The campaign headed by Mr Borel focuses on the discrepancy between the zero-rate applied to most food items purchased from a shop and the standard rate applied to food purchased in restaurants or cafes. For example, if you buy a Pizza from a supermarket then you don’t pay any tax on this purchase, whereas if you eat a pizza in a restaurant the standard 20% rate of VAT is applied. Mr Borel is lobbying the UK government to reduce the rate of VAT paid in pubs and restaurants from the standard rate of 20% to the reduced rate of 5%. One reason why so many UK companies are willing to offer him financial support is because of his success in getting governments in other countries such as Germany, Belgium, Finland and France to adopt this policy.

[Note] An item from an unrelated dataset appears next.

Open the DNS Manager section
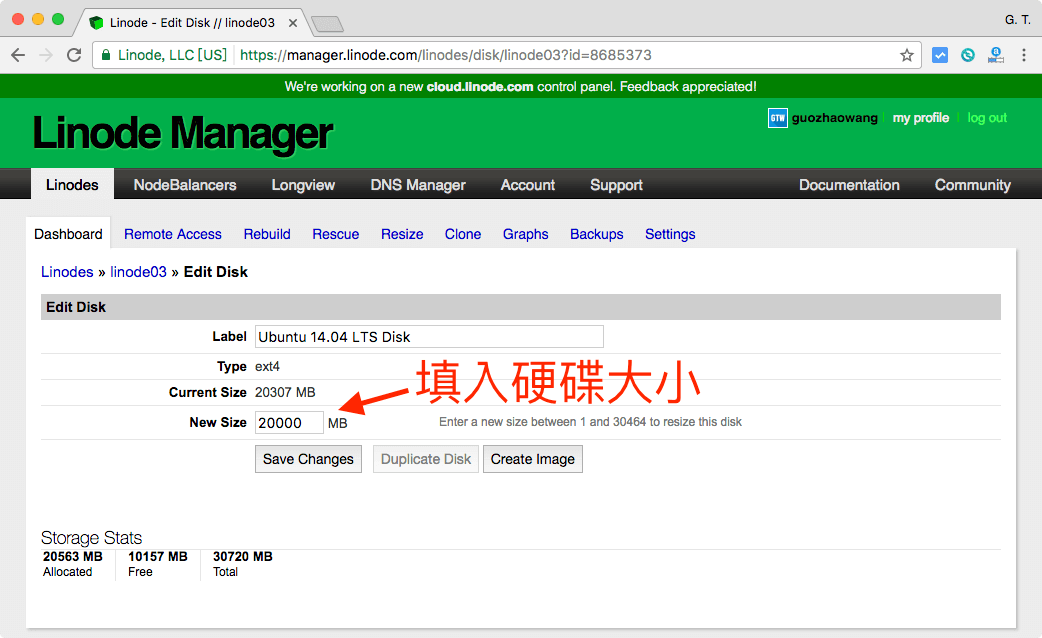[x=418, y=185]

In a recent radio interview Mr Borel was asked to make his case for the proposed reduction of VAT in the UK. He claimed:

I have a commitment from 125 chains of hotels, restaurants and independents to use 60% of the reduction in VAT to lower prices so that would be a 7.5% decrease in price. When you decrease price by that magnitude you will see an increase in customers of 10-12% and you will be forced to hire new staff. In our best case scenario, we plan to create 670,000 jobs in three years.

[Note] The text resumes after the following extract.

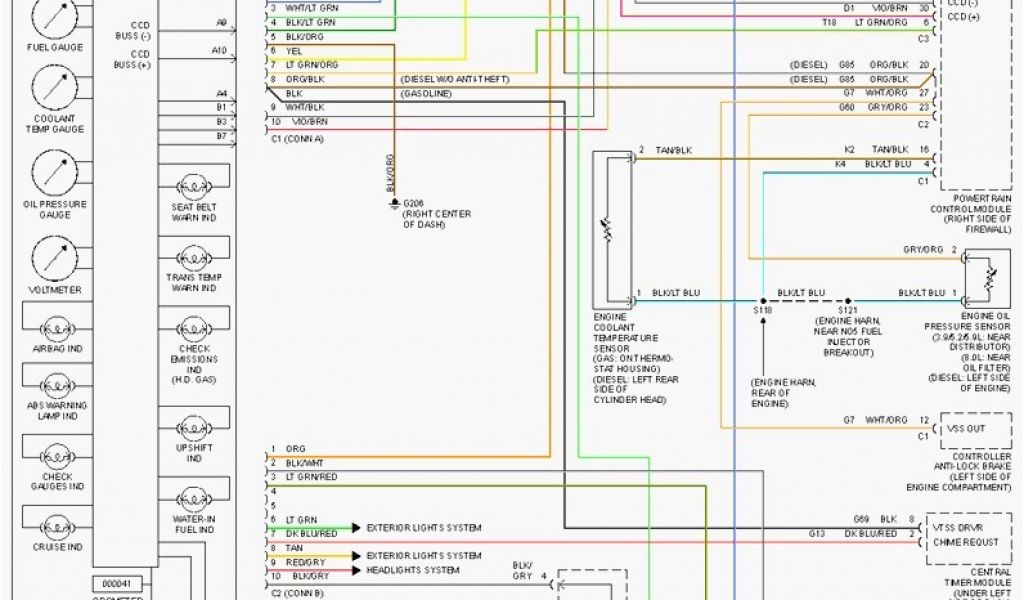Viewport: 1024px width, 600px height.
Task: Click the oil pressure gauge symbol
Action: (55, 174)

When asked in another interview why the hospitality sector should be favoured more than others he replied that:

It would create more jobs in a minimal amount of time…you cannot do that with any other industry.

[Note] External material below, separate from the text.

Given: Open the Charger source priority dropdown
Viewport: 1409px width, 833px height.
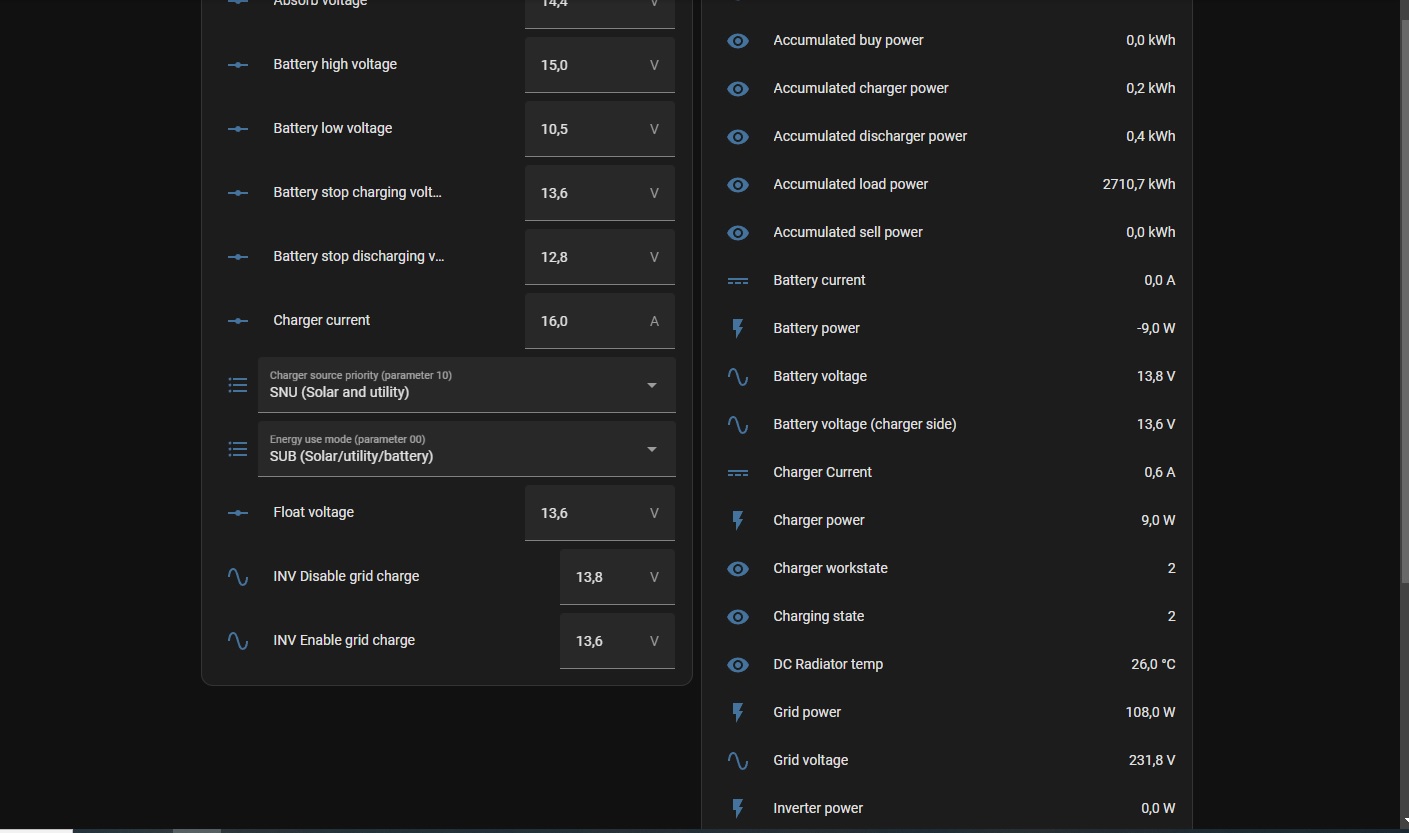Looking at the screenshot, I should tap(466, 385).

One obvious drawback of the policy would be the loss of revenue for the UK government. Some estimates have suggested that the loss of VAT receipts would be between £5.5 and £7.8 billion. However it has been claimed that over time the impact of the change on government finances would be zero. In response to the proposed tax cut a Treasury spokesman commented:

Any reduced rates would make a significant impact on revenue and, as a significant proportion of spending in these areas is by UK residents, any increase in activity in these areas would largely be at the expense of other consumer spending.

Webcast

Jacques Borel: VAT cut for pubs Morning Advertiser on YouTube (18/5/11)

Articles

Industry VAT campaigner Jacques Borel appears on Radio Four’s Today and Radio Five Propelinfo (24/4/13)
French veteran in fight to cut pub VAT Financial Times, Christopher Thompson (5/6/12)
The fiscal impact of reduced VAT rates VAT Club Jobs (22/4/13)
Pub and restaurant groups pay 86-year-old Frenchman £1m to convince UK government to cut VAT The Mail on Sunday, Sarah Bridge (20/4/13)
French veteran seeks British jobs boost with VAT Reuters (17/1/13)

Questions

  1. In his radio interview Jacques Borel claims that if firms pass on 60% of the cut in VAT this would cause a 7.5% reduction in prices. Explain why this is the case. Clearly outline any assumptions you have made in the analysis
  2. If 60% of the reduction was passed on by firms through lower prices, what do you think would happen to the money generated from the other 40% of the reduction?
  3. Using a demand and supply diagram illustrate the proposed reduction in the rate of VAT on the hospitality industry. Make sure your diagram is drawn in such a way that it clearly illustrates producers passing on 60% of the tax reduction in the form of lower prices.
  4. Assuming that the hospitality industry was very competitive, what impact would a reduction in VAT have on consumer surplus, producer surplus and deadweight welfare loss?
  5. Explain any assumptions you have in your answer to question 3 about the price elasticity of demand and supply.
  6. Using the figures provided in the radio interview is it possible to calculate the price elasticity of demand. Try making the calculation and clearly explain any assumptions you have made.
  7. Explain why the reduction in VAT might have no net effect on government finances in the long run?
  8. What factors determine the price elasticity of supply? What assumption is Mr Borel making about the price elasticity of supply in the hospitality industry compared to other industries when he makes the claim that jobs would be created quickly?
  9. Outline some of the arguments against cutting the rate of VAT.